Little Pieces of Toast

Okay, so this is it. This morning at 11 am (EST) I sign in to ‘day surgery’ at Guelph General Hospital, then at 1pm they wheel me in and start cutting. If all goes well I’ll be home in time for supper.

I had the pre-op appointment yesterday and it was full of assurances that everything was going to work out just fine, my doctor is extremely good at what he does, and I’m healthy enough there should be no difficulties. And, oh yes… due to budget cuts I can’t have a piece of toast anymore when I wake up – layoffs to follow.

That’s right! There was much apologizing for the fact that there would be no toast. Apparently, since a surgery patient can’t eat for 12 hours beforehand, it was their custom to feed them some juice and toast when they woke up to settle the grumbling stomach. When budget cuts came along the toast was the first to go. Now I just get the juice and a biscuit.

I guess everyone has ‘stuff’ with which they struggle; seemingly small stuff to you and I maybe, but it holds meaning for the people involved because it’s indicative of changes they’d rather not see. There are certainly a lot bigger problems in our health care system than supplying toast for day surgery patients, but those who work there see it as ‘just one more thing‘ that takes the joy out of their existence because it reminds them of what might follow – layoffs or whatever other darkness looms on the horizon.

We all have little pieces of toast in our lives.
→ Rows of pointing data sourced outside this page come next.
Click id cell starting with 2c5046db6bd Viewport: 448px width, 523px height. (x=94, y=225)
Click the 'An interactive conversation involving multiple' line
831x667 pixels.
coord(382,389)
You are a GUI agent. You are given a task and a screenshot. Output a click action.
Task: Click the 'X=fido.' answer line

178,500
Things that on the surface seem small and insignificant, but we are tempted to fall on our swords to protect them because of what they represent. We cry out against the powers that be, “Come on already! I know it’s tough and we need to make changes, but can’t we at least keep the toast?

If we can keep the toast, if we can manage one small victory as the darkness encroaches, then maybe we will survive this after all. Maybe it will serve as one small glimmer of light to give us some comfort.
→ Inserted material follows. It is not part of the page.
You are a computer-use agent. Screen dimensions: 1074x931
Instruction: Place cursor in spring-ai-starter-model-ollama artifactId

So as I head into the hospital today, as much as I completely dread the experience (I haven’t been under the knife since I was 17), I find myself thinking about the nurse in pre-op who felt the need to apologize for the lack of toast. I know she’s feeling a pain of her own and needs prayer and support as much as I do.

So please, gentle reader, if you are inclined to pray for me this day as I endure my ordeal, for which I am truly grateful, then please remember the toast, and also pray for those at the hospital who face an uncertain future. And when you speak to the Father, offer a word for anyone you know who is struggling to hang on to one small comfort in life, that it might help them see their way through the temporary darkness and into a brighter tomorrow.